Auckland has been waiting many years for a public transport system with a transfer ticket. At last there is a sign of progress.
Auckland Transport, a body set up with the Super City, has adopted a debit card that will enable passengers to change buses with ease.
Its "hop card", introduced by agreement with Infratil's subsidiaries Snapper and NZ Bus, sounds like the Snapper card that the former Auckland Regional Transport Agency rejected in favour of a bid from a French provider, Thales.
Auckland has been waiting well over a year for the Thales contract to produce a transferable ticket and will continue to wait for the hop card to be extended to trains, ferries and buses not operated by NZ Bus. But at least that is the plan now.
It is the second promising announcement on bus services in the past two weeks, which suggests the new transport agency has buried its predecessor's attitude to buses and their private operators.
Buses have been the poor relation of Auckland public transport planning for too long. When planners enthused about public transport they almost always meant rail of some description: light, rapid, urban. Nostalgia for a fixed track survives on the new Auckland Council, which has gone as far as to propose a return to trams in its planning discussion paper issued last month.

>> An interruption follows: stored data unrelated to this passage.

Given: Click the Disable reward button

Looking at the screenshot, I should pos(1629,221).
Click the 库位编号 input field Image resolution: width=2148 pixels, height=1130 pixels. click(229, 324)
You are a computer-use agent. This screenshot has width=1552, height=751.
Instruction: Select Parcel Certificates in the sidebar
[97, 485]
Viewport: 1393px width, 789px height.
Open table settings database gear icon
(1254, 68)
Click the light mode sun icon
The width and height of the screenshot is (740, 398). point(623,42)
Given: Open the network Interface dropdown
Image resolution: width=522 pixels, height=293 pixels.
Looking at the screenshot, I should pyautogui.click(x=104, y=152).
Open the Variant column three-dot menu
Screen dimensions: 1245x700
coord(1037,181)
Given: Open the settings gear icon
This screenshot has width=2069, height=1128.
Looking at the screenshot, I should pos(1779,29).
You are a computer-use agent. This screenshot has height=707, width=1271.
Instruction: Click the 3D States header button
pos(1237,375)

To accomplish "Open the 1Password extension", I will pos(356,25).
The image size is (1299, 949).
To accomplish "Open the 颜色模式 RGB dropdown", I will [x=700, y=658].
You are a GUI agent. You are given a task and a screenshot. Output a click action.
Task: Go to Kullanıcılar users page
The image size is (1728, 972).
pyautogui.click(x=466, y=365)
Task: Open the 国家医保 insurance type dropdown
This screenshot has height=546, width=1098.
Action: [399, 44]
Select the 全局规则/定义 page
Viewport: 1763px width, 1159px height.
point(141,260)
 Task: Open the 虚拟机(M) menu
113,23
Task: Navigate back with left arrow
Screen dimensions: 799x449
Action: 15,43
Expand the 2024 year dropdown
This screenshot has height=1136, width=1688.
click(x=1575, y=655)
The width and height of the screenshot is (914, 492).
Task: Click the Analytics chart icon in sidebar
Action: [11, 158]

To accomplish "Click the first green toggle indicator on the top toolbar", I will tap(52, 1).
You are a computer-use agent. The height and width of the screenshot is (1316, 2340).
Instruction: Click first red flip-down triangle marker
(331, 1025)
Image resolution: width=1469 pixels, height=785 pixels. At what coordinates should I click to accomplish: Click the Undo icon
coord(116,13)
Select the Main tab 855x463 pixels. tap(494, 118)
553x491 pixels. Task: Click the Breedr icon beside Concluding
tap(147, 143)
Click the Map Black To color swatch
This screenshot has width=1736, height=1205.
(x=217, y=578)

The document reminds Aucklanders that the isthmus was served by a network of trams until 1956 when they were replaced by buses on the arterial roads that were being improved for increasing numbers of private cars.
The discussion paper asks, "Do you think Auckland should consider re-establishing a tram network as part of a public transport network?" Seriously.
Buses, in this view, are good for delivering people to trains. If upgraded rail services succeed only in cannibalising the patronage of buses on similar routes, Auckland Council planners are unconcerned. They would sooner invest in electric rail than an oil-burning road vehicle. Their discussion paper has almost nothing to say about bus services while it proposes rail to the airport, rail to North Shore and a central city loop.
So it is heartening to see buses receiving closer attention from the new agency set up at arms length from the council to make the practical decisions.
Last week, Auckland Transport announced a realignment of inner city routes and the introduction of a larger circuit along the lines of the successful "link bus" service.
The new circuit will loop from Britomart to Ponsonby, Westmere, Pt Chevalier, Mt Albert, Sandringham, Mt Eden and Epsom before returning to the city via Newmarket and Parnell. Within that route there appear to be several cross-town connections that traditional radial routes from the city centre could not serve.
Frequency is almost as important as the route plan to patronage of any public transport. Ideally, a service should be so frequent (and reliable) that nobody needs to bother with schedules. People want to be able to go to a stop with confidence that a bus will be along in a few minutes.
The inner link service promises a bus every 10 to 15 minutes, the outer loop every 15 minutes. That is just within an acceptable waiting time. Any longer and fewer will bother.
Reliability is harder to guarantee. It could depend upon the traffic, though the advent of dedicated bus lanes should be making the timetables more reliable. Private vehicles appear to be observing bus lanes without over-zealous enforcement and punitive fines for left turning cars entering a lane more than 50m from the corner.
Car users naturally would like to see all public transport off the roads and on to rail, but that is not practical for a city of diverse daily travel patterns. Buses are here to stay. Under the eye of an agency that believes in them, improvements are beginning to happen.